- Published on Wednesday, 06 March 2013 00:00
- Written by Diego Abeloos - Staff Writerfirstname.lastname@example.org
A midyear review at the Feb. 26 Los Altos City Council meeting revealed that the city is trending toward remaining within its fiscal year 2012-2013 operating budget.
According to the report to the council by Los Altos Finance Director Russ Morreale, the city’s general fund revenues are trending at 1-2 percent above budget – and 8 percent more than actual results from last year. Department expenses, he added, are currently at 8.7 percent less than projected but will likely come in at 3-4 percent below revenue by fiscal year’s end.
Morreale offered a “realistic” projection of a $1.19 million surplus at the end of the 2012-2013 fiscal year June 30.
“It continues to be a moderate and sluggish economy, but we’re starting to see some growth,” he told the council.
Morreale pointed to several positive economic indicators for Los Altos, including a 72 percent increase in real estate transfer taxes over last year and a 5.85 percent increase in property taxes. Recreation revenue is currently seeing a 12 percent bump in revenue, he added, while franchise fees are trending 6.5 percent above the previous year.

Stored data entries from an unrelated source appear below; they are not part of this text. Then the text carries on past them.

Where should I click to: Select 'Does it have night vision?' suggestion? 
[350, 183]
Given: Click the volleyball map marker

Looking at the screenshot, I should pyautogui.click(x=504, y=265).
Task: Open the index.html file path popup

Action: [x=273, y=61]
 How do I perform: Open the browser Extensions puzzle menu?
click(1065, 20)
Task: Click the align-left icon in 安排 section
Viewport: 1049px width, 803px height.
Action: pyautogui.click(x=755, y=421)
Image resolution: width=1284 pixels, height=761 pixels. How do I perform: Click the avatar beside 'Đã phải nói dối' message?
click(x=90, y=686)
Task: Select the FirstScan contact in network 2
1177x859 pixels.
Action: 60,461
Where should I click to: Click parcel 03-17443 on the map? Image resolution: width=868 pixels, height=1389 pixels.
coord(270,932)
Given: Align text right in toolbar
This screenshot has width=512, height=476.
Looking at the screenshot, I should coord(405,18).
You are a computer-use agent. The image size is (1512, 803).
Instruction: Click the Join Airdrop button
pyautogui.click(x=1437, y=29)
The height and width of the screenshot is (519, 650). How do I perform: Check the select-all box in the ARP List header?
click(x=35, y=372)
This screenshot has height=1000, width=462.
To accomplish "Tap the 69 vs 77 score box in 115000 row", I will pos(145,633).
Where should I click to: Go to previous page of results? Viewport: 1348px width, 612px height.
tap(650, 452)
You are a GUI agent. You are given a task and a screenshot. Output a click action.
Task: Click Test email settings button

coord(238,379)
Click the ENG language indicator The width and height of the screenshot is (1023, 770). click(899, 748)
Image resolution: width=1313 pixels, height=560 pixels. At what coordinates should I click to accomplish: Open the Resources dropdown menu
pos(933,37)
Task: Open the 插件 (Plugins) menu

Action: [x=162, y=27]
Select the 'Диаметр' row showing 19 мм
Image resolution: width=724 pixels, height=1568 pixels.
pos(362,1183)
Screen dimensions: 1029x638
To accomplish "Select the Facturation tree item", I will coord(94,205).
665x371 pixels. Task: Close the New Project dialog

On the other hand, Morreale noted, sales taxes remained flat while interest income decreased. According to his report, Morreale expects interest earnings to come in under budget as a result of a 50-year low in rates.
Morreale received a unanimous council vote for an additional $185,000 in reserve fund transfers – taken from a fiscal year 2011-2012 surplus – to be applied to planned transfers totaling $465,000. The additional funds included a $150,000 payment (plus an original $100,000 planned transfer) to the California Public Employees’ Retirement System (CalPERS) reserve. A $215,000 planned transfer to the city’s Capital Improvement Program received an additional $35,000 boost as well.
The additional CalPERS payment, according to Morreale, will result in the city paying its side fund down in full – leaving a pension rate reduction of more than 8 percent.
“It’ll be virtually down to zero,” Morreale told the Town Crier. “There may be pennies left.”
Still, Morreale outlined several future challenges for the city, including still-sluggish regional and national economies. In addition, Morreale cited anticipated future increases in CalPERS pension rates, the costs of updating aging city facilities and the effects of new pension accounting standards, among other things.